Dataiku has announced the release of Dataiku 7, according to a press release on the company’s website. The update is highlighted by deeper integrations for technical professionals who work on machine learning project development and row-level explainability for white-box AI. There are also new Kubernetes-powered web apps that expand upon functionality released in Dataiku 6, as well as a machine learning-assisted data labeling plugin.
Dataiku offers an advanced analytics solution that allows organizations to create their own data tools. The company’s flagship product features a team-based user interface for both data analysts and data scientists. Dataiku’s unified framework for development and deployment provides immediate access to all the features needed to design data tools from scratch. Users can then apply machine learning and data science techniques to build and deploy predictive data flows.
Dataiku 7 adds support for advanced statistical analysis via the worksheet-and-cards format. New prediction explanations describe which characteristics or features have the greatest impact on a model’s outcomes. The platform includes both row-level prediction explanations in output datasets as well as interactive visualizations of individual explanations as well.
Enhanced Git integration in Dataiku 7 lets data scientists or other technical users create, delete, push, and pull Git branches directly from Dataiku. Once the iteration on the duplicate project is complete, changes can be merged back into the original project (with all the changes tracked in Git). Dataiku users can now also run web apps on Kubernetes clusters, which enables more concurrent users and a flexible backend for resource-heavy AI deployments.
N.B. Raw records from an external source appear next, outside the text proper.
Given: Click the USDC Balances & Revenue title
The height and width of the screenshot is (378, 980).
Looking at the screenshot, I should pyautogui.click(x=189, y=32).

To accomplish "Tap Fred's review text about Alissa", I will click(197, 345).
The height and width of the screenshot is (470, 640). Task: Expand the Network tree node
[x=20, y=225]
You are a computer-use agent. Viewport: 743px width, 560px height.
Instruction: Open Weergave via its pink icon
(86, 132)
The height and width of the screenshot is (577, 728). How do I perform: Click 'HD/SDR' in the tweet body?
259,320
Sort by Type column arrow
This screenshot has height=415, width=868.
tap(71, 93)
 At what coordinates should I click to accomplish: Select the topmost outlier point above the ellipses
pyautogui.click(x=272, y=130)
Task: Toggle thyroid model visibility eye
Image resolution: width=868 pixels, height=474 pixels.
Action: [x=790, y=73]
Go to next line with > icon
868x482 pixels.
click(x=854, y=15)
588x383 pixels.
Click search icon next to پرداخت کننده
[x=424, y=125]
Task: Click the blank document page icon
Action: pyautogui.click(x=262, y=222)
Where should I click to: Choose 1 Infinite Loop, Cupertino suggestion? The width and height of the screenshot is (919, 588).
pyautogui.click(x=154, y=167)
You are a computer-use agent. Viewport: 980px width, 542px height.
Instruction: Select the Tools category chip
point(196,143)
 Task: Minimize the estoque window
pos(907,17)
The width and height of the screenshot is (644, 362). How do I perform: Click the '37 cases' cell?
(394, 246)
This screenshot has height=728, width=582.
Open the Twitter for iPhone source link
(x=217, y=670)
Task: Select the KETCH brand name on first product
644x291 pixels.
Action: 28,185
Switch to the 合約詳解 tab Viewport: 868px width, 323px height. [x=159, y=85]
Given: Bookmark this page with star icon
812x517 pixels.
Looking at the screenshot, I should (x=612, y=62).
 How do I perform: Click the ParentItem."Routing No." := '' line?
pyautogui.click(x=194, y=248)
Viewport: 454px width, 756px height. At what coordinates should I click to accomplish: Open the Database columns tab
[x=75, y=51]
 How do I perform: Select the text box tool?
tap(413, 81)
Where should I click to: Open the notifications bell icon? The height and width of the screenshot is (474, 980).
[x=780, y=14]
In a media statement about the news, Dataiku CEO Florian Douetteau said: “Collaboration has been at the core of Dataiku since our founding in 2013, and with Dataiku 7, we’re continuing to add features that deepen our philosophy to effectively democratize AI in the enterprise. With this launch, Dataiku 7 is our second consecutive product release that expands features for explainable AI, a critical component for organizations across industries to succeed and understand the impact of their AI model outcomes.”